Another benefit that Humana offers in addition to the traditional payment is a health care assistance allowance for hospice members. We have a supplemental benefit of $500 a year that is used to support our member’s quality and comfort of life. We can use that for home modifications, meals, transportation, caregiver support and a lot of other things as well, but it is to really smooth out any social determinant of health needs that a patient might have that can help make their hospice episode more enjoyable.

A common concern among providers is that MA plans will pay less than the current per diem through the Medicare Hospice Benefit. How do you address that concern? Are there factors that mitigate that financial risk?

We’ve really approached this demonstration as an opportunity to learn. We’re particularly interested in reducing barriers that patients have to electing hospice and making it easier for them to remain under the hospice benefit when medical challenges arise, and then assisting with social determinants that really may negatively influence their experience during hospice. In addition to the standard hospice payment, our approach has been to provide payment for those services that are either not covered by traditional Medicare or through those supplemental benefits to reduce barriers to providing services through the supplemental benefits.

What I would say to a provider is that as you’re learning more about the MA plans, evaluate all that’s available in the payment model, the base payment and those supplemental benefits and how that might influence the ability to keep patients on your service who might otherwise revoke or to discontinue services. You want to leave them on the hospice benefit in value-based care and ensure there’s no interruption to service or care and no the challenges that you would have had if they were under the traditional benefit. Look at the model in totality would be my advice.

Providers have voiced concern that MA plans are not using their in-network hospices to provide palliative care. How would you respond to that concern?
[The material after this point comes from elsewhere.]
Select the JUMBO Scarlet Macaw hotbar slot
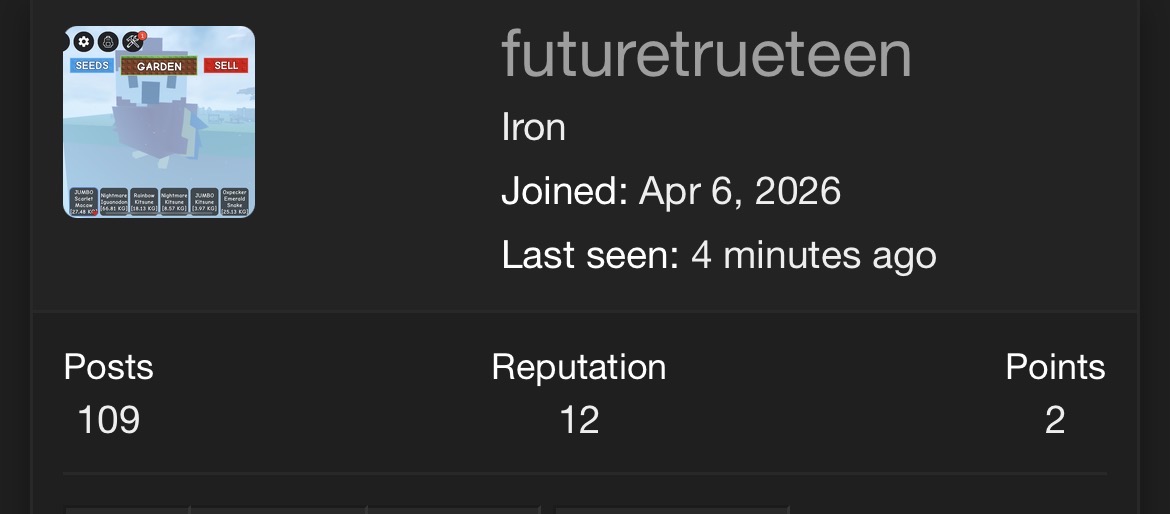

We really liked the fact that CMMI is requiring the provision of palliative care services as part of the VBID demonstration, because we’re big believers in identifying patients who are nearing the end of life and making sure that they have access to all the services they need in that really vulnerable time. We went into the demonstration with the intent to test different things, and we actually have been really intentional at that. 

We actually have markets where hospice agencies are the palliative care provider, and as part of the demonstration we are testing different scenarios where it might be a dedicated palliative provider that is not a hospice agency.  

In short, we have a mixture of dedicated palliative providers and hospice agencies providing care, and that’s one of the things we were specifically testing during the demonstration is to really share results that we have.

What do you foresee happening in the long term when it comes to value-based care in the hospice space? Where is this ultimately going?

Humana has had a really good experience in providing value-based care. What we’ve learned is that there is a path to value that will come over time, but it requires learning in partnership with the hospice providers.

We really think that there’s a great deal of opportunity to evolve the hospice provider payer relationships, and to be able to test these end-of-life, value-based care models. The hospice demonstration is an opportunity to test models aimed at better integrating the end-of-life care experience for our MA members and for hospice patients. It’s going to be a data-driven approach to really learning what’s working well over time and it’s going to take time, but I think we’ll get there. We have to learn it together.